**What to produce:**
Output every record word for word.

(Stored data entries)
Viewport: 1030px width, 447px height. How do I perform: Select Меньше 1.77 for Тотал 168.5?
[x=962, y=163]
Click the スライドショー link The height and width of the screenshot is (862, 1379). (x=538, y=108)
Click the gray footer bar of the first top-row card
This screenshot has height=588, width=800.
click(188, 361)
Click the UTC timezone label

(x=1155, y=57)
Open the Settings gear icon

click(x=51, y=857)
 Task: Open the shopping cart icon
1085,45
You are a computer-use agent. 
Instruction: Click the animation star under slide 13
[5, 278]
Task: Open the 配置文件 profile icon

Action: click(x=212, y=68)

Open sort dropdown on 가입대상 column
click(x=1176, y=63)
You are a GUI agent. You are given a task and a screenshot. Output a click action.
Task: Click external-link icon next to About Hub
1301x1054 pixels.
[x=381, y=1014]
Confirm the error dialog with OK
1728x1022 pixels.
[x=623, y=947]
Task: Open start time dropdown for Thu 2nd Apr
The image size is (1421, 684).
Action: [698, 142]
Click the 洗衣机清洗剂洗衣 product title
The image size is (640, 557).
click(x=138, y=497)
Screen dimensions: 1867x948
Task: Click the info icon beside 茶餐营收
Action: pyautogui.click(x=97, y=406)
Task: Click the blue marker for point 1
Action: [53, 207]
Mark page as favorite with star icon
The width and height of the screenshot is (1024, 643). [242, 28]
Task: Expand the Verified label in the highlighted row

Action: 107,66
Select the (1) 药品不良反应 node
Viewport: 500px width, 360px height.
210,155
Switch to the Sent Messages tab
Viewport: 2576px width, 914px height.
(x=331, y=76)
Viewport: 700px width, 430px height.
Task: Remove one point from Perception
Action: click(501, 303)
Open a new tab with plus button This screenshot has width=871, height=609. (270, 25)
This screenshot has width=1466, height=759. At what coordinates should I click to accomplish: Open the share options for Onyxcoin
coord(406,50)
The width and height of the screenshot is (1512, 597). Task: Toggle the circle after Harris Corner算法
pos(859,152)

**Solution below:**
Viewport: 1030px width, 447px height. How do I perform: Select Меньше 1.77 for Тотал 168.5?
[x=962, y=163]
Click the スライドショー link The height and width of the screenshot is (862, 1379). (x=538, y=108)
Click the gray footer bar of the first top-row card
This screenshot has height=588, width=800.
click(188, 361)
Click the UTC timezone label

(x=1155, y=57)
Open the Settings gear icon

click(x=51, y=857)
 Task: Open the shopping cart icon
1085,45
You are a computer-use agent. 
Instruction: Click the animation star under slide 13
[5, 278]
Task: Open the 配置文件 profile icon

Action: click(x=212, y=68)

Open sort dropdown on 가입대상 column
click(x=1176, y=63)
You are a GUI agent. You are given a task and a screenshot. Output a click action.
Task: Click external-link icon next to About Hub
1301x1054 pixels.
[x=381, y=1014]
Confirm the error dialog with OK
1728x1022 pixels.
[x=623, y=947]
Task: Open start time dropdown for Thu 2nd Apr
The image size is (1421, 684).
Action: [698, 142]
Click the 洗衣机清洗剂洗衣 product title
The image size is (640, 557).
click(x=138, y=497)
Screen dimensions: 1867x948
Task: Click the info icon beside 茶餐营收
Action: pyautogui.click(x=97, y=406)
Task: Click the blue marker for point 1
Action: [53, 207]
Mark page as favorite with star icon
The width and height of the screenshot is (1024, 643). [242, 28]
Task: Expand the Verified label in the highlighted row

Action: 107,66
Select the (1) 药品不良反应 node
Viewport: 500px width, 360px height.
210,155
Switch to the Sent Messages tab
Viewport: 2576px width, 914px height.
(x=331, y=76)
Viewport: 700px width, 430px height.
Task: Remove one point from Perception
Action: click(501, 303)
Open a new tab with plus button This screenshot has width=871, height=609. (270, 25)
This screenshot has width=1466, height=759. At what coordinates should I click to accomplish: Open the share options for Onyxcoin
coord(406,50)
The width and height of the screenshot is (1512, 597). Task: Toggle the circle after Harris Corner算法
pos(859,152)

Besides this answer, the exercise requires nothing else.